To assess proteomic alterations within LmxTGT2-KO during differentiation, we analyzed proteins that were consistently downregulated or upregulated relative to the LmxTGT2-KO starting point (day 0), while remaining unchanged in WT and AB. Between day 8 and day 17 of differentiation, a total of 344 proteins were significantly downregulated, while 131 proteins were significantly upregulated (2-fold change, P = 0.05).
To investigate the potential function of these downregulated proteins in LmxTGT2-KO cells, we performed the GO enrichment analysis. Overall, 313 proteins were mapped to GO terms, while 22 GO terms were excluded due to having only one associated protein. The most significantly enriched GO terms were related to RNA metabolism and processing, including RNA metabolic processes, RNA modification, ribosome biogenesis, and noncoding RNA processing, suggesting a disruption in RNA processing. Additionally, processes related to gene expression regulation, post-transcriptional control, and methylation were notably affected (Fig 5C).
To further investigate the impact of Q-tRNA on translation, we examined the correlation between changes in protein expression and the usage of Q-specific codons, focusing on NAC and NAU codons. We observed a slight positive correlation between NAC codon frequency and protein levels on both day 8 (r = 0.166, P = 2 x 10−16) and day 13 (r = 0.149, P = 2 x 10−16). In contrast, NAU codons showed a trend towards negative correlation on day 8 (r = −0.005, P = 0.653) and day 13 (r = −0.043, P = 0.000228) (S5A, S6A Figs).

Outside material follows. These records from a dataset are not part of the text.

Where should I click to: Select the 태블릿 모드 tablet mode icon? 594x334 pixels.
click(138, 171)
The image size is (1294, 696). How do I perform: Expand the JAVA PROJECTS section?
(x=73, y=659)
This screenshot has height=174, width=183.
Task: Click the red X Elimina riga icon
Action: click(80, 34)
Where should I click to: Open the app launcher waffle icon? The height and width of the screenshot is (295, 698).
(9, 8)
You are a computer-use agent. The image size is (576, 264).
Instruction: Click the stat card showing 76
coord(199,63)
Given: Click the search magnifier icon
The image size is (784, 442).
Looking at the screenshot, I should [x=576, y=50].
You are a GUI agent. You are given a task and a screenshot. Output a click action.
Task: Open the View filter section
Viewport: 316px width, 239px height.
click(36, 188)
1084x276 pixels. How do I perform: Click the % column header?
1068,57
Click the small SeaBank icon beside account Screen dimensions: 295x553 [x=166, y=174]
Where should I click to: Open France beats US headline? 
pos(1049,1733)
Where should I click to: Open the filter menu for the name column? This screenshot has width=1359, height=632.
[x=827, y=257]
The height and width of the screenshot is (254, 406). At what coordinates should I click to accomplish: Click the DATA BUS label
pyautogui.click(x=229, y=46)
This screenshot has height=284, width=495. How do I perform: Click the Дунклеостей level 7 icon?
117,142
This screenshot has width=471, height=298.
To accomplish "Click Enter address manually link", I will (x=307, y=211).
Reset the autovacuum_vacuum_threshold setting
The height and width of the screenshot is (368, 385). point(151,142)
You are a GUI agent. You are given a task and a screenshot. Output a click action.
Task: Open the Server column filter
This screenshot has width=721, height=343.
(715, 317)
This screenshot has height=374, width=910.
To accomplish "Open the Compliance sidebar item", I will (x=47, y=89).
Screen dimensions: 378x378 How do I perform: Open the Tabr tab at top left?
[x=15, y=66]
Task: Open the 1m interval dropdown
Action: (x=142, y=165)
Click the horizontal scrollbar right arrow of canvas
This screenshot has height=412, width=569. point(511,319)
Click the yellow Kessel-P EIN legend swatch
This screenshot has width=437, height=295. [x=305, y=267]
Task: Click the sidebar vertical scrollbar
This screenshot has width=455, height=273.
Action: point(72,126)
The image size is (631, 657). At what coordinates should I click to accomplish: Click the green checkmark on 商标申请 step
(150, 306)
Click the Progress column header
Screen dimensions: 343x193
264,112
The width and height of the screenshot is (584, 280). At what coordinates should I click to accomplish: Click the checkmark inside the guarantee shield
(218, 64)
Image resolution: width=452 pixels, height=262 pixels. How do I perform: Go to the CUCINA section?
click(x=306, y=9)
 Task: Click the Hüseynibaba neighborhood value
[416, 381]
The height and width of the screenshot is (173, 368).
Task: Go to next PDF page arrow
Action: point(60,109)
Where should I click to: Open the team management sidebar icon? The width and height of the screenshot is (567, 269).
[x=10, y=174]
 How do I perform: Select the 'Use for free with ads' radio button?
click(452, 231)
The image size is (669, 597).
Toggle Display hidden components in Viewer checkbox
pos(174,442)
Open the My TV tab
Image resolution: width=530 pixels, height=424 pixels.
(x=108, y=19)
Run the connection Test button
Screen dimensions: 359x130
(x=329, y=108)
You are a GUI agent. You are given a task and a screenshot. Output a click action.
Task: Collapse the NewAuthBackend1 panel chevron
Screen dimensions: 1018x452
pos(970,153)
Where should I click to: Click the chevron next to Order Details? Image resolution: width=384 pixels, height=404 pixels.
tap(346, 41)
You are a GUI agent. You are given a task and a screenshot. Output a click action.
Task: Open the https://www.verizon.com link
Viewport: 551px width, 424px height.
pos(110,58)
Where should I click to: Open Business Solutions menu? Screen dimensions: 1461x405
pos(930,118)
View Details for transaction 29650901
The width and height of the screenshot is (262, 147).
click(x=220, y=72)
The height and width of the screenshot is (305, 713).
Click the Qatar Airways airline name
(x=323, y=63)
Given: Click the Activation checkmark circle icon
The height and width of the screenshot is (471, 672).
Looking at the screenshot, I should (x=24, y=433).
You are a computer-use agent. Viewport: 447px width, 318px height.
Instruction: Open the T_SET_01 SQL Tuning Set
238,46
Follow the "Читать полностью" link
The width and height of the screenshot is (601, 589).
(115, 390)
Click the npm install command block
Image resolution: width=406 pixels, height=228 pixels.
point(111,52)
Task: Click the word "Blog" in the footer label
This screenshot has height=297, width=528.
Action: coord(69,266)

Since the effect of Q-modification may be specific to individual tRNAs and could be obscured in the broader analysis of NAC and NAU codons, we next focused on the specific codons involved. This analysis concentrated on amino acids decoded by Q-tRNAs, specifically tyrosine (Tyr), asparagine (Asn), aspartate (Asp), and histidine (His). Codon usage deviations were evaluated using the Z-score [47], which compares the observed frequency of specific codons with their expected frequency based on genome-wide codon usage. The analysis revealed significant differences in the usage of Asp codons in the proteome of day 8, since GAU codon is enriched in downregulated proteins (Fig 6B). Furthermore, Tyr codons showed pronounced enrichment of UAU in downregulated proteins, and enrichment of UAC in up-regulated proteins on day 13 (Fig 6C). Differences in codon usage at other time points were less pronounced. In general, Q-tRNA-dependent U-ending codons were enriched in downregulated proteins, whereas C-ending codons were more prevalent in up-regulated proteins, in line with the original hypothesis (S5 and S6 Figs).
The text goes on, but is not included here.